The remedy, of course, is to try to avoid copying data. Logical references should always trump physical ones. There are certainly some exceptions; not many though.

In 1981 I worked on a simple tool that NASA needed that was designed to move (i.e., copy) data from a desktop PC to a Grid Compass ruggedized laptop (yes, one of the very early ones - I am that ancient). The data was destined for low-earth-orbit and connectivity at scale wasn’t so good back then. The data needed to exist in two physical locations; no one could debate this. BTW, that tool went on to become LapLink.

image

So, when someone says - “Base 2 needs a copy of Base 1’s data”, I tend to seek out deeper requirements to fully understand why this is a good idea.

Michela_Caruso
5 - Automation Enthusiast
5 - Automation Enthusiast

I think this is just a UX problem, that can be solved with low effort. Just add a tag into the table attributes, which means “Category of tables”. Then see tables grouped into these tags, looking like sets. Because, the problem is mainy UX, in the sense that if you have a numerous tables in your base, you get confused by so many tables, if you can just gorup them it would solve the problem.

Databaser
12 - Earth
12 - Earth

Seeing the level of “trainings”, video’s and, well, their marketing, it seems that Airtable is aiming for that kind of customer base. John Doe who is tired of Excel, but doesn’t necessarily know anything about database management/scripting/… Don’t be surprised then when they have basic expectations that maybe aren’t good practice.

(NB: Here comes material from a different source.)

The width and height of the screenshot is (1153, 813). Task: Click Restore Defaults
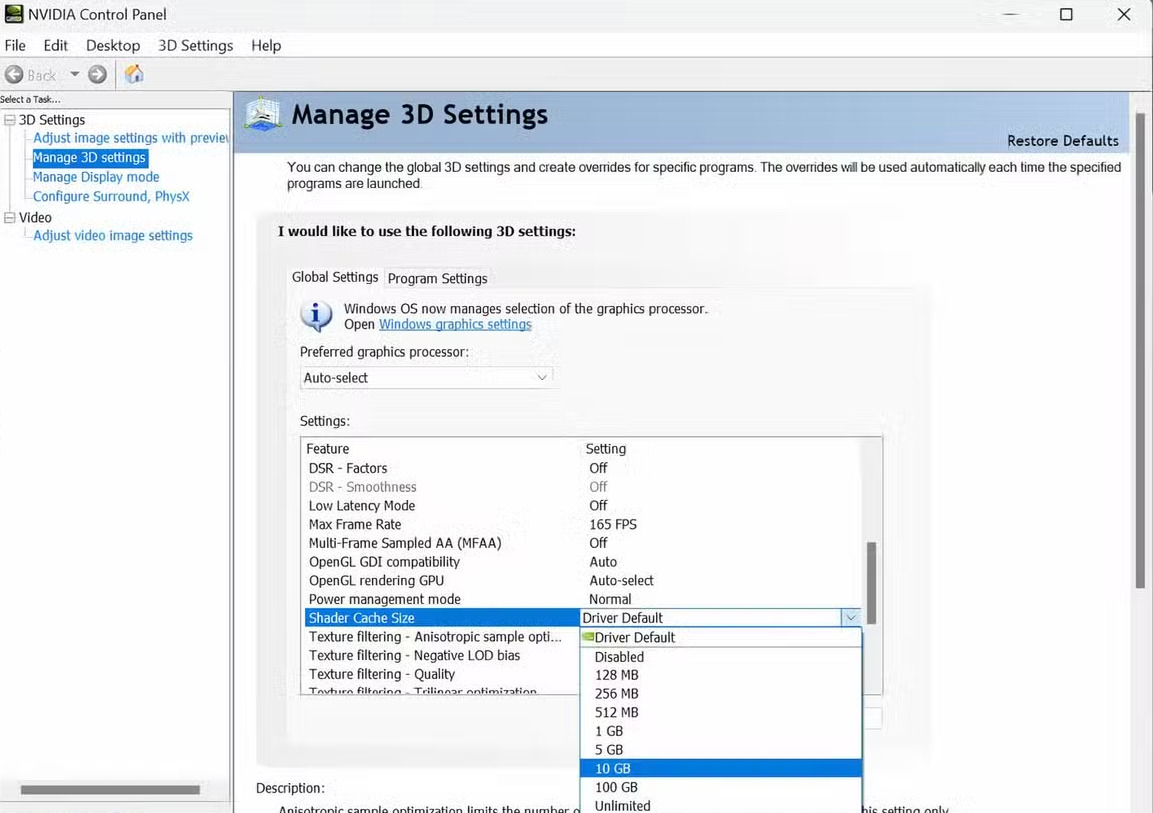coord(1062,141)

Possible solution: train/educate/inform your customers instead of just not responding to their -in their minds- valid questions and expectations.

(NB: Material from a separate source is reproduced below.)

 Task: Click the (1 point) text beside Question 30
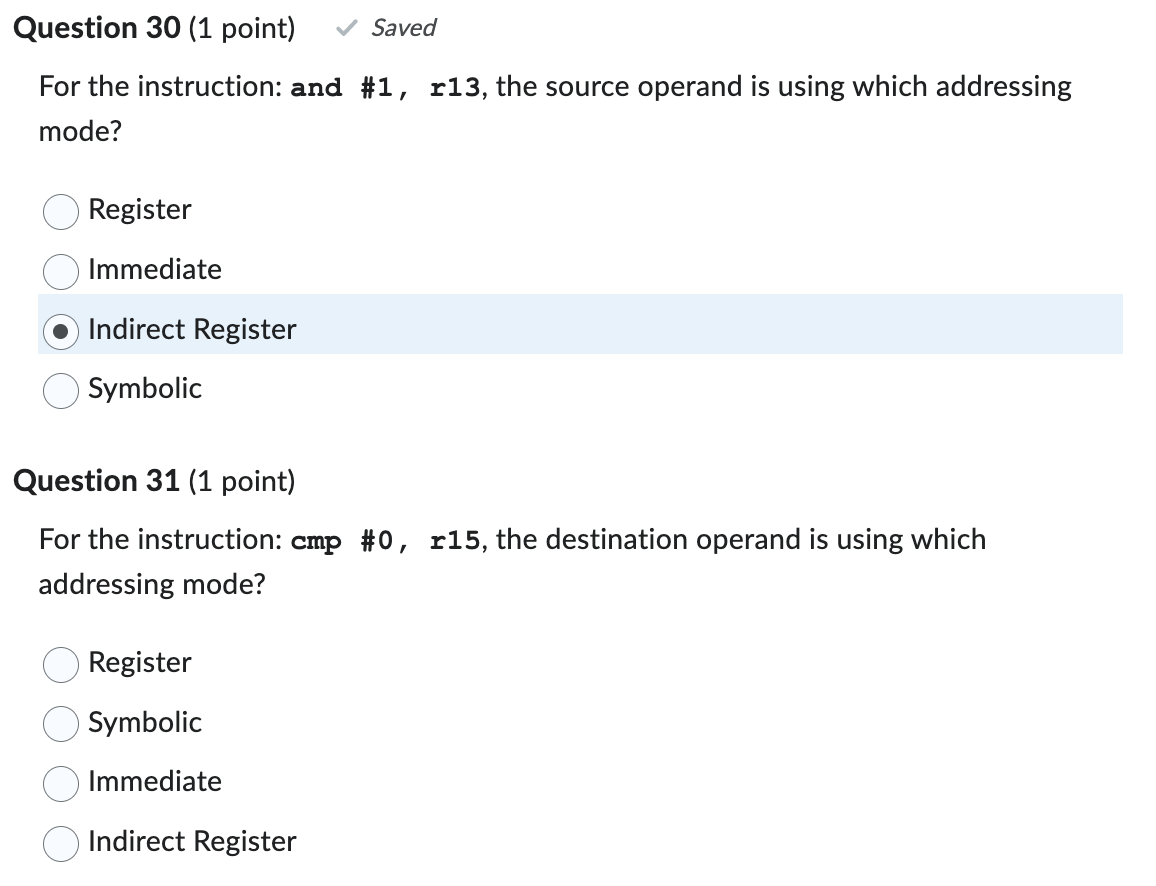(243, 28)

Just my 2 cent :slightly_smiling_face:

Bill_French
17 - Neptune
17 - Neptune

Perhaps, but it’s difficult to say what [exactly] Airtable is aiming for; they’re not very transparent about their roadmap or ideal hopes. And it’s a free market; they can pursue whatever strategy makes sense to them and their shareholders. If it’s customers who repeatedly get a bad taste in their mouths when they hit dead ends causing the company to rely on customer churn for growth, that’s one business model. I don’t like it, but I don’t own the company either. :winking_face:

In any case, the no/low-code realm is difficult at the outset so we must be understanding at times, and yet also be purveyors of tough love. The amount of tough love is directly proportional to the risk of helping users develop extremely brittle and unsustainable solutions.

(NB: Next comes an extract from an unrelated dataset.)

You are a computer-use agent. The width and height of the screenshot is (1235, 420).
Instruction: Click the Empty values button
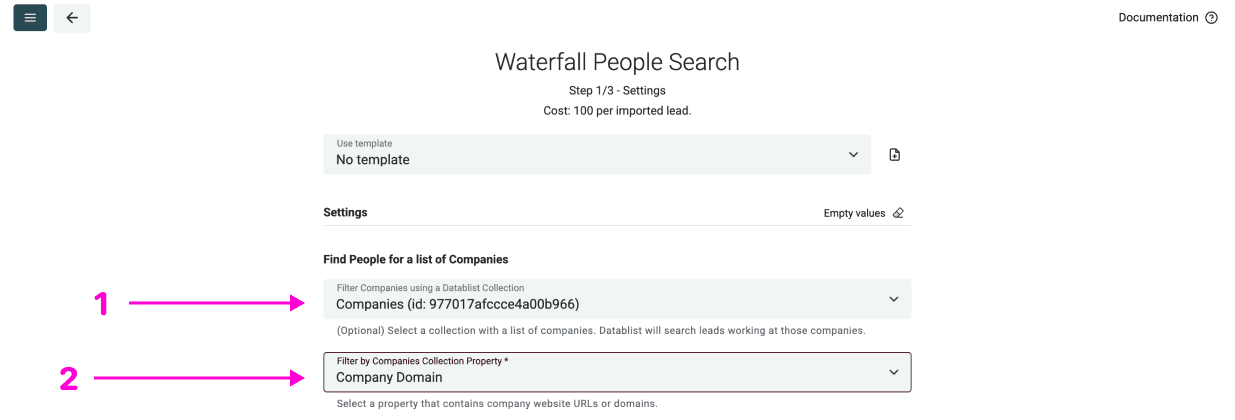[854, 213]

As professionals, if we’re going to bloviate in this forum, we probably have a duty to guide users with sometimes harsh assessments; equal parts bloviation/harshness I guess.

Indeed, and I see folks like @ScottWorld, @openside, @Justin_Barrett, @VictoriaPlummer and others creating some very useful training material.

Bill_French
17 - Neptune
17 - Neptune

I like this idea, but it doesn’t solve some of the key reasons that users seek out the use of bases as connected islands. Sometimes they do this simply to overcome weaknesses in the security model - i.e., a subset copy of data can be shared with certain personas without exposing all of the data.

kuovonne
18 - Pluto
18 - Pluto

Not long ago, Airtable presented itself a no-code spreadsheet replacement. Now, Airtable presents itself as a platform to create “solutions”, and the no-code and spreadsheet-like aspects of Airtable are no longer front and center. Does this indicate a change in Airtable’s goals or are these two stepping stone in a larger plan? I’m inclined to think that latter.